Wolfgang Janisch (Samstag-SZ) findet das Urteil mutig in einer Zeit, in der Russland auf Distanz zum Gericht gehe.

EGMR – Frankreich/Trans-Rechte: Die Lehrbeauftragte an der City University of London Flora Renz bespricht auf verfassungsblog.de das Urteil des Europäischen Gerichtshofs für Menschenrechte im Fall A.P., Garçon and Nicot v. France von Anfang April. Darin hat das Gericht eine französische Regelung für menschenrechtswidrig erklärt, die die Durchführung einer Sterilisation zur Voraussetzung der Änderung von Namen und Geschlecht machte. Die Autorin ist jedoch skeptisch, ob das Urteil die Rechte von Transpersonen stärkt, da lediglich ein Mindeststandard an Menschenwürde garantiert werde.

Türkei – Selahattin Demirtaş: Die Samstags-taz (Murat Bay) spricht mit der Anwältin Ayse Acinikli, die den inhaftierten Co-Vorsitzenden der Oppositionspartei HDP Selahattin Demirtaş vertritt. Die ihm vorgeworfenen Beleidigungs- und Propagandadelikte entbehrten der rechtlichen Grundlage, so die Anwältin. Zudem verstießen die Haftungsbedingungen gegen Menschenrechte.

Südkorea – Park Geun-hye: Die Staatsanwaltschaft Seoul hat die abgesetzte südkoreanische Präsidentin Park Geun-hye wegen Bestechung, Machtmissbrauch, Nötigung und der Weitergabe von Staatsgeheimnissen angeklagt, berichtet die Montags-SZ (Christoph Neidhardt). Geschildert werden auch prozessstrategische Fehler der Politikerin.

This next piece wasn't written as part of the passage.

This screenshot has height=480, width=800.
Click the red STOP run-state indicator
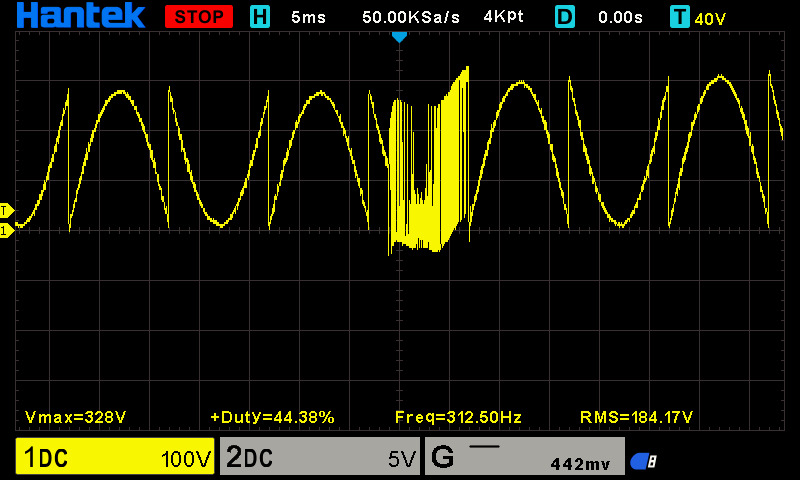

USA – Todesstrafe: Im US-Bundesstaat Arkansas haben mehrere Gerichte die Hinrichtung von sieben Todeskandidaten gestoppt. Der konservative Gouverneur habe die Hinrichtungen persönlich angeordnet, weil demnächst das Haltbarkeitsdatum des für den Einsatz eingeplanten Mittels verfalle, berichtet spiegel.de (Marc Pitzke).

Gibraltar – Brexit: Der Völkerrechtsprofessor Alejandro del Valle Gálvez beschäftigt sich auf verfassungsblog.de (in englischer Sprache) mit den Brexit-Folgen für Gibraltar. Er schlägt vor, dass Großbritannien und Spanien eine Interims-Vereinbarung über die grenzüberschreitende Co-Existenz abschließen und so einen Modus Vivendi zu bestimmten Fragen regeln.

England – Bigamie: lto.de (Martin Rath) schildert im Feuilleton, wie Bigamie in den letzten Jahrhunderten in England bestraft wurde und dass erstaunlicherweise erst die Säkularisierung zu übermäßigen Strafen führte.

Sonstiges

Berliner Neutralitätsgesetz: Einer Lehrerin aus Berlin ist per Dienstanweisung untersagt worden, ein Kreuz um den Hals zu tragen. Für Jost Müller-Neuhof (Tsp) stellt dies eine konsequente Anwendung des Berliner Neutralitätsgesetzes dar. Der Fall zeige jedoch, dass das Gesetz in seiner Starrheit verfassungswidrig sei.

Volksbegriff: Der Wissenschaftliche Mitarbeiter Philipp Overkamp widmet sich auf juwiss.de dem Begriff des Volkes. Er erläutert den grundgesetzlichen Begriff des Staatsvolkes, kritisiert das Verständnis des kulturellen Volksbegriffs als ein potenziell exkludierendes Konstrukt und zeigt die Absurditäten des völkischen Verständnisses der NS-Zeit auf. Die Forderung nach kultureller Homogenität des Volkes sollte mit Vorsicht behandelt werden: "Das Volk des Grundgesetzes ist das Staatsvolk."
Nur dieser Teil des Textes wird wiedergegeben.